Rows of pointing data:
◇ ◇ ◇ ◇ ◇ ◇ ◇

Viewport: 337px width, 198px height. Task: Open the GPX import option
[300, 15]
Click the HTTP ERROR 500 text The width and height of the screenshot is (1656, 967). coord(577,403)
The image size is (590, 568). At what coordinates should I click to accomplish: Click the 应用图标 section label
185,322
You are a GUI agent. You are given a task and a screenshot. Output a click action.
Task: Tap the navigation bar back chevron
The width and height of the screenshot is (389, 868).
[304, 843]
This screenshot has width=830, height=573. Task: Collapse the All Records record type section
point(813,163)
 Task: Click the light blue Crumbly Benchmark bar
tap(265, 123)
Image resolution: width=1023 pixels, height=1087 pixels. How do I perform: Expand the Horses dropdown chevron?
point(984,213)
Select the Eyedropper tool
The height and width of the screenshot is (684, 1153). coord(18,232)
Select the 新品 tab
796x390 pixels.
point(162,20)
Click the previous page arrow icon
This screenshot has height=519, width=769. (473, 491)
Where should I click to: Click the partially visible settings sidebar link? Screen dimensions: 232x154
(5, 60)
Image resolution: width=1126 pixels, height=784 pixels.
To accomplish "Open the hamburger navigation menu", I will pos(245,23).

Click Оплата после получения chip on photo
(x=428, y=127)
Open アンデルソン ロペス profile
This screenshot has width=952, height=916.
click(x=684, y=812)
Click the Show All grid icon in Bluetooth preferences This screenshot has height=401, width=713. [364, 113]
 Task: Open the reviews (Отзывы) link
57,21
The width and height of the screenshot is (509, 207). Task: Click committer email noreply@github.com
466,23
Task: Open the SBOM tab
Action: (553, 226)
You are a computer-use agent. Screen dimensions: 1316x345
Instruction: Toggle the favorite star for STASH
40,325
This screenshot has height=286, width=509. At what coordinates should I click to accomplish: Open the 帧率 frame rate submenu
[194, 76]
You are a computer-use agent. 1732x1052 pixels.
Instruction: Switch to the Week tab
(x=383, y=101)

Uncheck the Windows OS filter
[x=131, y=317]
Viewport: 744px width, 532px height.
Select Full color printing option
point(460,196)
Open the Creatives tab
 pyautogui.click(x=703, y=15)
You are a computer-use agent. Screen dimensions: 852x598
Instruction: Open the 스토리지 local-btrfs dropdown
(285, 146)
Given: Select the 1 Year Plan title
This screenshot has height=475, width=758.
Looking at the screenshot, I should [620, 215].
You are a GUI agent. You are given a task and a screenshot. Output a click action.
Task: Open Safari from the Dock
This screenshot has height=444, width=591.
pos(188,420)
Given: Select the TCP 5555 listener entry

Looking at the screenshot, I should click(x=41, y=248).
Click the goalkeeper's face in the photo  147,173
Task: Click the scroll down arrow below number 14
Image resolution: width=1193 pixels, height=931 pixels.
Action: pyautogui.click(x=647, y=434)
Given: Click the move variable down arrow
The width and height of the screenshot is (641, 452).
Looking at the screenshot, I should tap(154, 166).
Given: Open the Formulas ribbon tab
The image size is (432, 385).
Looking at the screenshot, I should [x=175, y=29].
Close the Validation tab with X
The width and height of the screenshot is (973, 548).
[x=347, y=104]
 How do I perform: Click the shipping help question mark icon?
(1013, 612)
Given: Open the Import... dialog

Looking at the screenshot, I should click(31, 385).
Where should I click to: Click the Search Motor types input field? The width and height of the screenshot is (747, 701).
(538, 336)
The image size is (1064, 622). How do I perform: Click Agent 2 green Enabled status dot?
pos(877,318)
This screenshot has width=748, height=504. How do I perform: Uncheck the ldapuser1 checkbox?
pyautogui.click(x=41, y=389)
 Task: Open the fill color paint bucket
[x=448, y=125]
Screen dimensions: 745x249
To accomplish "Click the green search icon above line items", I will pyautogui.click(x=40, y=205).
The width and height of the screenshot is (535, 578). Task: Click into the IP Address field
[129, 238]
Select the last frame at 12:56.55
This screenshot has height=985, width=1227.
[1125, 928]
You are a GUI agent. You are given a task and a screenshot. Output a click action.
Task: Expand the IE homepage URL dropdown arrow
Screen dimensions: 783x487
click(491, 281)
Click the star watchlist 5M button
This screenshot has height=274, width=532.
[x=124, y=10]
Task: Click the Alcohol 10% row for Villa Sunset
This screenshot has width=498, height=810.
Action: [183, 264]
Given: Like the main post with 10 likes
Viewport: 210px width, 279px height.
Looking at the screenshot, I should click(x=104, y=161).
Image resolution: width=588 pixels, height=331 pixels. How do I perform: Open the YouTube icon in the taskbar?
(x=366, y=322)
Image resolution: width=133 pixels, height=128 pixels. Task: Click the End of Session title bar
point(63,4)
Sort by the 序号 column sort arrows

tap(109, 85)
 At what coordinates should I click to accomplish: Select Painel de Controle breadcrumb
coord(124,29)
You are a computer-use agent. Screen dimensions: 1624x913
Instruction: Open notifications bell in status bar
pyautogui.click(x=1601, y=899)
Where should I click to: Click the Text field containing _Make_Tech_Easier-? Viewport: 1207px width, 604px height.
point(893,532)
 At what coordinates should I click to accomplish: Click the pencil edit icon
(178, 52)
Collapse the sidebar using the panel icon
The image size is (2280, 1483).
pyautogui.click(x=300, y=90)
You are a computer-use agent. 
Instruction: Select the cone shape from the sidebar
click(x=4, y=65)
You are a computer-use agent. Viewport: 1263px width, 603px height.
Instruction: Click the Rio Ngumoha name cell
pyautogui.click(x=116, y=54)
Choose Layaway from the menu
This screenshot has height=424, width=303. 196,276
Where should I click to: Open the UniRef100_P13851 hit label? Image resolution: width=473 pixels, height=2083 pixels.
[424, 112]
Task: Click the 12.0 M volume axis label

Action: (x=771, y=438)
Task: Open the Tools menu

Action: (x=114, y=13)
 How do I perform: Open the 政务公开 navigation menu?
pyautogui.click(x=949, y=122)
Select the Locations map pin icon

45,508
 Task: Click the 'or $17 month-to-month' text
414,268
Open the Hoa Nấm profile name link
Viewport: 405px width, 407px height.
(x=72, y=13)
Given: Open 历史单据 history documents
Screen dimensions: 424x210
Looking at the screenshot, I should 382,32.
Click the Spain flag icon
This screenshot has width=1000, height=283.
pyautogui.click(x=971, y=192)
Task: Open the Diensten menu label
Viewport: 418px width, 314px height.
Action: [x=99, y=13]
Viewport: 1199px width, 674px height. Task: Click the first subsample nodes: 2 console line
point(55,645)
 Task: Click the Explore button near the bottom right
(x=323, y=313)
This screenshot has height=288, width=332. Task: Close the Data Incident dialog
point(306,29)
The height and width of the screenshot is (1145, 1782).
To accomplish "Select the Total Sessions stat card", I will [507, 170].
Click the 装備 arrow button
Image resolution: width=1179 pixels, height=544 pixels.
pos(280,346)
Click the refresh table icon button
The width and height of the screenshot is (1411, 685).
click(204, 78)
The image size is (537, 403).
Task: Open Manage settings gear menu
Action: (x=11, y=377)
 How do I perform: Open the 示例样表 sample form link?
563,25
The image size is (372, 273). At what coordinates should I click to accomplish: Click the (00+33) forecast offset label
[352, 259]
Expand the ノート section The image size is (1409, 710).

◇ ◇ ◇ ◇ ◇ ◇ ◇

:: Work to do ::
Update the rows between the lines holding "Given: Select the TCP 5555 listener entry" and "pos(877,318)", inclusive, replacing "Given" with "Instruction" and leaving everything else unchanged. Return only those lines.

:: Answer for this exercise ::
Instruction: Select the TCP 5555 listener entry

Looking at the screenshot, I should click(x=41, y=248).
Click the goalkeeper's face in the photo  147,173
Task: Click the scroll down arrow below number 14
Image resolution: width=1193 pixels, height=931 pixels.
Action: pyautogui.click(x=647, y=434)
Instruction: Click the move variable down arrow
The width and height of the screenshot is (641, 452).
Looking at the screenshot, I should tap(154, 166).
Instruction: Open the Formulas ribbon tab
The image size is (432, 385).
Looking at the screenshot, I should [x=175, y=29].
Close the Validation tab with X
The width and height of the screenshot is (973, 548).
[x=347, y=104]
 How do I perform: Click the shipping help question mark icon?
(1013, 612)
Instruction: Open the Import... dialog

Looking at the screenshot, I should click(31, 385).
Where should I click to: Click the Search Motor types input field? The width and height of the screenshot is (747, 701).
(538, 336)
The image size is (1064, 622). How do I perform: Click Agent 2 green Enabled status dot?
pos(877,318)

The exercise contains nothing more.